▶ SELECTED PASSAGE:

According to a Reuters report on a speech prepared for delivery in Brussels, Shell CEO Jeroen van der Veer, explained why the "invisible hand of the market" lacks the power to make carbon capture a solution for climate change.
"Because CO2 capture and storage adds costs and yields no revenues, government action is needed to support and stimulate investment quickly on a scale large enough to affect global emissions."
The need to "stimulate investment quickly" suggests not only that the market failure is real but also that the time frame is urgent.
The Reuters article (Story by Paul Taylor, editing by Margaret Orgill) points out that "Some EU lawmakers argue that energy companies should be reinvesting part of the windfall profits they have made from higher energy prices and from receiving CO2 permits free under the current ETS [Emissions Trading]system to fund investment in carbon storage."
The question of profit from using the stored CO2 as feedstock is also relevant even though the technology is still at the pie-in-the-sky stage.
Meanwhile, a leak in the emssion-free nuclear fuel cycle killed two workers at a heavy water plant on Tuesday (Reuters Apr 8 08).

Dataset items:
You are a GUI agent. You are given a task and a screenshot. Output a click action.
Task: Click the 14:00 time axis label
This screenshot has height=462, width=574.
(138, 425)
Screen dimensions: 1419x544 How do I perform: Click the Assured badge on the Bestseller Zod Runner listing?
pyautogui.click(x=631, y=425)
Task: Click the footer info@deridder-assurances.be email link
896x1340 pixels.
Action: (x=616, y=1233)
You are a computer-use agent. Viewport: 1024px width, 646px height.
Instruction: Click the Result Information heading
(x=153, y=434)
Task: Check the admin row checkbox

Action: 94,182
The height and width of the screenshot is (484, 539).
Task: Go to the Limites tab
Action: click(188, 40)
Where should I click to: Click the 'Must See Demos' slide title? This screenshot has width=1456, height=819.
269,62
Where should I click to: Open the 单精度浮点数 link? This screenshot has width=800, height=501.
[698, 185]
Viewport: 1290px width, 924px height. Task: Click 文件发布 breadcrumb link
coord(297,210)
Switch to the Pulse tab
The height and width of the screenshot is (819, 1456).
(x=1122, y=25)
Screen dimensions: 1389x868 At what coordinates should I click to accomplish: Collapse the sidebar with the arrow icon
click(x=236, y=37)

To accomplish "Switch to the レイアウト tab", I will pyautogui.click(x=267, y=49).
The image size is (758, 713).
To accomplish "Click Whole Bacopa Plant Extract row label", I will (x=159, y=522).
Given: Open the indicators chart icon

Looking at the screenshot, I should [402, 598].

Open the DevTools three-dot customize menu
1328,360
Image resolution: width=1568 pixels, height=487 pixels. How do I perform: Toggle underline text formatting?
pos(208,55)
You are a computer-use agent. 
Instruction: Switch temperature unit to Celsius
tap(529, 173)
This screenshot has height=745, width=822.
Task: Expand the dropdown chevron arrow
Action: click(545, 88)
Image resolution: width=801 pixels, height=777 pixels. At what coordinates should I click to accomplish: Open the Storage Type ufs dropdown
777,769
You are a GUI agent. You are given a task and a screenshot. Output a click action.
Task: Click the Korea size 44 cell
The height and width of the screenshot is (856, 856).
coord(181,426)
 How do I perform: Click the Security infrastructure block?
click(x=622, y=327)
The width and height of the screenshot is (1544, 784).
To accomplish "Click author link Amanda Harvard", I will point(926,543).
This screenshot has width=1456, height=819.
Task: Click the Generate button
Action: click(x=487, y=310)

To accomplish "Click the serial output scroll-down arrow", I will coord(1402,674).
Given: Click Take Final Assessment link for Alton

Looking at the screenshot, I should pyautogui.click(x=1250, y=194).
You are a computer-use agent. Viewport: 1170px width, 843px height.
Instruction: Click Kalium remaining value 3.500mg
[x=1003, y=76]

▶ GOAL A:
Please turn the part of the dataset items that opens with the line containing "The width and" and runs through the end of the dataset items into a numbered list, one line per item, with blank lines left out.
▶ GOAL B:
Continue the text on carbon capture and climate change from where it ends.

▶ FINAL ANSWER A:
1. The width and height of the screenshot is (1544, 784).
2. To accomplish "Click author link Amanda Harvard", I will point(926,543).
3. This screenshot has width=1456, height=819.
4. Task: Click the Generate button
5. Action: click(x=487, y=310)
6. To accomplish "Click the serial output scroll-down arrow", I will coord(1402,674).
7. Given: Click Take Final Assessment link for Alton
8. Looking at the screenshot, I should pyautogui.click(x=1250, y=194).
9. You are a computer-use agent. Viewport: 1170px width, 843px height.
10. Instruction: Click Kalium remaining value 3.500mg
11. [x=1003, y=76]

▶ FINAL ANSWER B:
A spokesman for the Pakistan Atomic Energy Commission explained that the "situation," which was closed for annual maintenance, "was immediately brought under control."
"No radiation was involved," he said. "It was some chemical gas. The situation is fully under control," and, of course, (everybody sing) "There is no threat to the public."
The article reminds us that Pakistan built its first nuclear power station in 1972 with Canadian help. Western cooperation ended under pressure from the United States, but China continues to help with Pakistan's nuclear program.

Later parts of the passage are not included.